==== Fragmento ====
Juan XXIII estaba totalmente convencido de que su decisión de convocar el Concilio le había sido inspirada por Dios: “…habíamos decidido, bajo la inspiración de Dios, convocar un concilio ecuménico”… (1).
Según Juan XXIII, la inspiración de llamar a un concilio ecuménico le llegó durante una conversación con el cardenal Tardini, a fines de 1958. El papa preguntó a su Secretario de Estado qué podría hacerse para dar al mundo un ejemplo de paz y concordia entre los hombres y una ocasión de nuevas esperanzas, cuando de pronto surgieron de sus propios labios las palabras ‘¡Un concilio!’ (2). Esto fue, como lo explicó después, “un impulso de la divina providencia” (3).
2- Falta de entusiasmo en la Curia.
==== Datos extraídos ====
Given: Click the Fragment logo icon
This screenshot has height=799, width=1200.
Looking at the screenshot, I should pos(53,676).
====
==== Datos extraídos ====
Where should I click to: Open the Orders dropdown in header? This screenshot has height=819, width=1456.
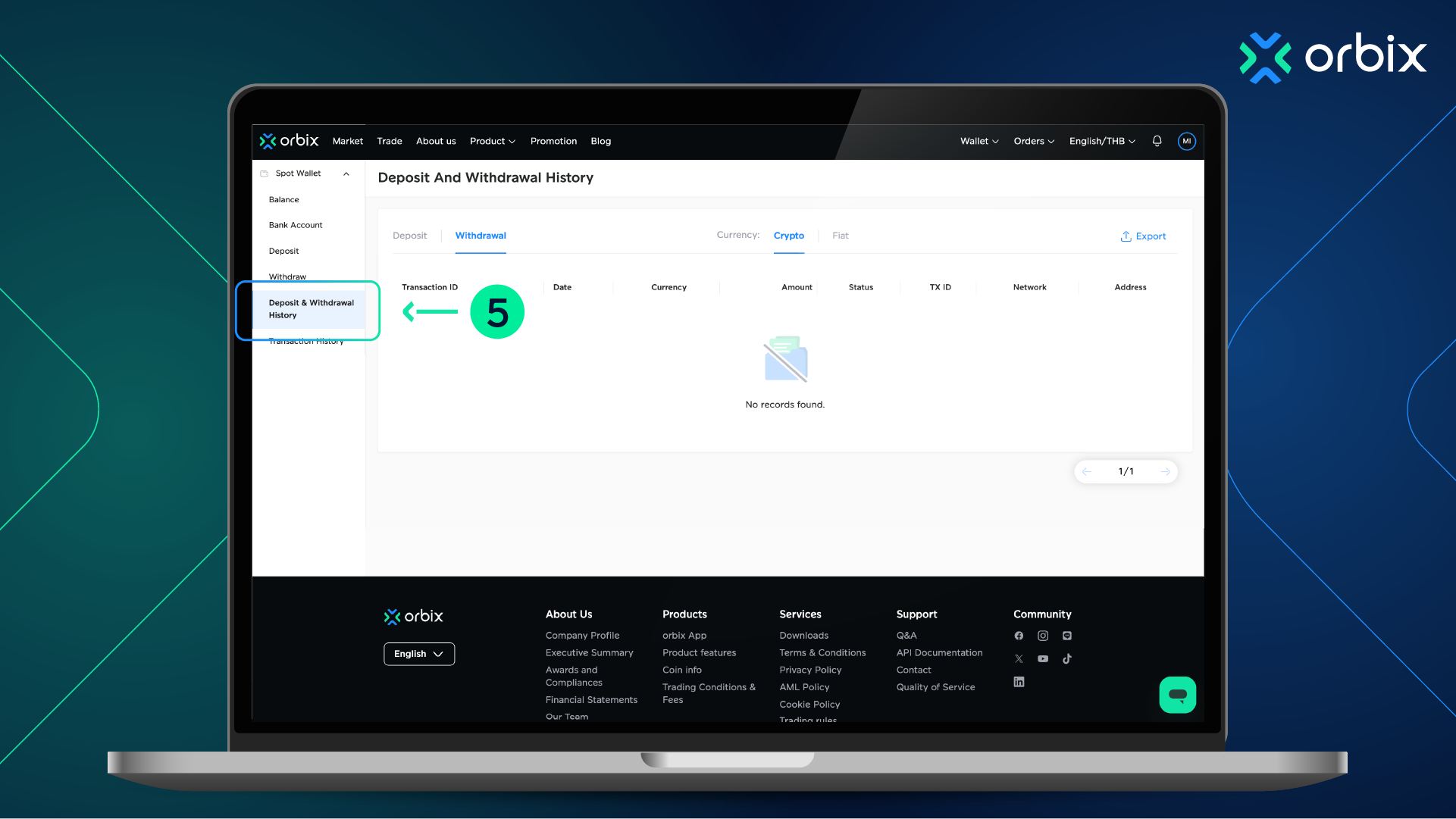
====
==== Datos extraídos ====
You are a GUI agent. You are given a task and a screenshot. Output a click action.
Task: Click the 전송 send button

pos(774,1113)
====
-- Objetivo 1 --
Según el fragmento, ¿con quién conversaba Juan XXIII cuando le llegó la inspiración de convocar un concilio ecuménico?
-- Objetivo 2 --
Por favor, expresa como lista JSON de cadenas, una por línea y sin las líneas en blanco, las líneas del listado desde la que contiene "Given: Click the Fragment logo icon" hasta la que contiene "Looking at the", ambas incluidas.

-- Salida correcta 1 --
Con el cardenal Tardini, su Secretario de Estado.

-- Salida correcta 2 --
[
  "Given: Click the Fragment logo icon",
  "This screenshot has height=799, width=1200.",
  "Looking at the screenshot, I should pos(53,676)."
]